Examining Our Own Role in Toxic Relationship Dynamics
Updated: May 6
"The amount of unkind behavior you tolerate in others is in inverse relationship to how much love you have for yourself."
How we relate to others is a reflection of how we relate to ourselves.
Sometimes we tolerate toxic behavior because we are afraid that this is the best we can do. We are trying to hold on to someone who loves us a little rather than risk being alone. There is a part of us that is ok with “just enough” because we question whether we are worthy of the great love that our soul is deeply yearning for. But deep in our hearts, we always know when we are settling. At the soul level, we know we deserve more. Every time we permit someone to cross our boundary, we are abandoning ourselves little by little.
We teach people how they should be with us by how we respond to their behavior. What we tolerate will become a pattern over time. To get out of this toxic cycle, first look to see which relationships might be constricting you. For each toxic relationship, ask yourself:
🔹️ What is it I’m afraid of when I assert my boundary?

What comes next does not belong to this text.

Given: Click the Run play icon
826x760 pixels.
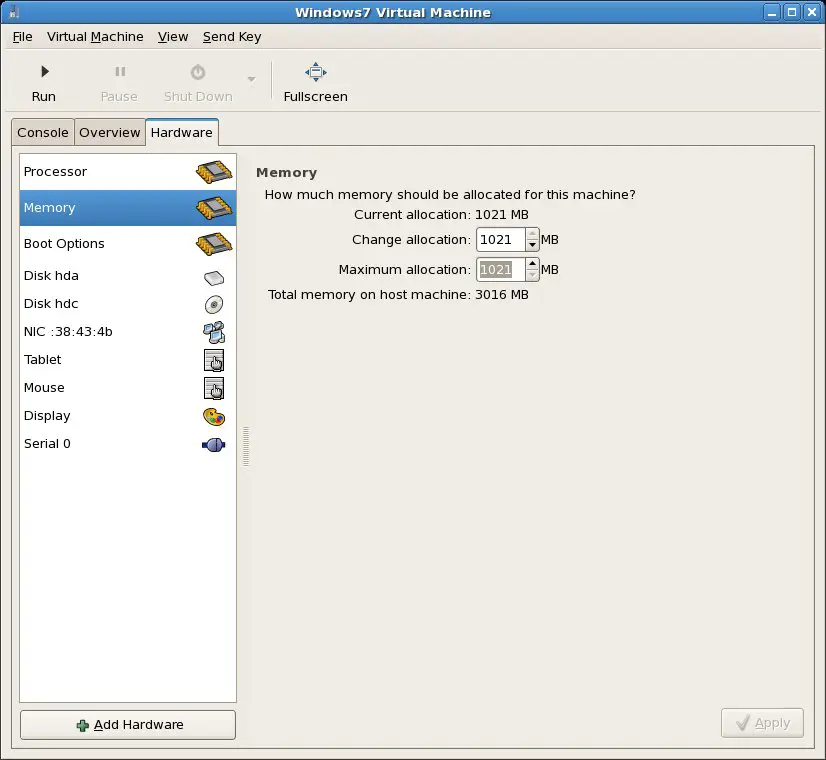Looking at the screenshot, I should pos(44,72).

🔹️ What behavior have I engaged in to contribute to these dynamics?
🔹️ How does this relationship reflect my relationship with myself?
🔹️ What behavior can I let go of in order for me to prioritize my needs?

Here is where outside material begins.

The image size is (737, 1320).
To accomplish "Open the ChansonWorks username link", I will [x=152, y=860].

🔹️ What boundaries can I set that would increase the health of this relationship?
Oftentimes, we are deep into co-dependent relationship dynamics before we recognize how far we have moved away from our true nature. Sometimes, it is easier to see the other person as the villain and to perceive ourselves as the victim. However, we are more powerful than our mind has us believe. When we acknowledge that we have a role to play in every relationship dynamic, we can then take back our power and reassert healthier boundaries.
The work begins from the inside out. Love yourself so much to know that you are entitled to love from others. Be kind to yourself to set an example for others to be kind to you. Be clear and honest about your needs. The right person will meet them with love, maturity, and care. If someone cannot honor your boundaries, thank them for the clarity they bring to the situation and let them go. The most extraordinary love is already waiting for you when you are ready to claim it.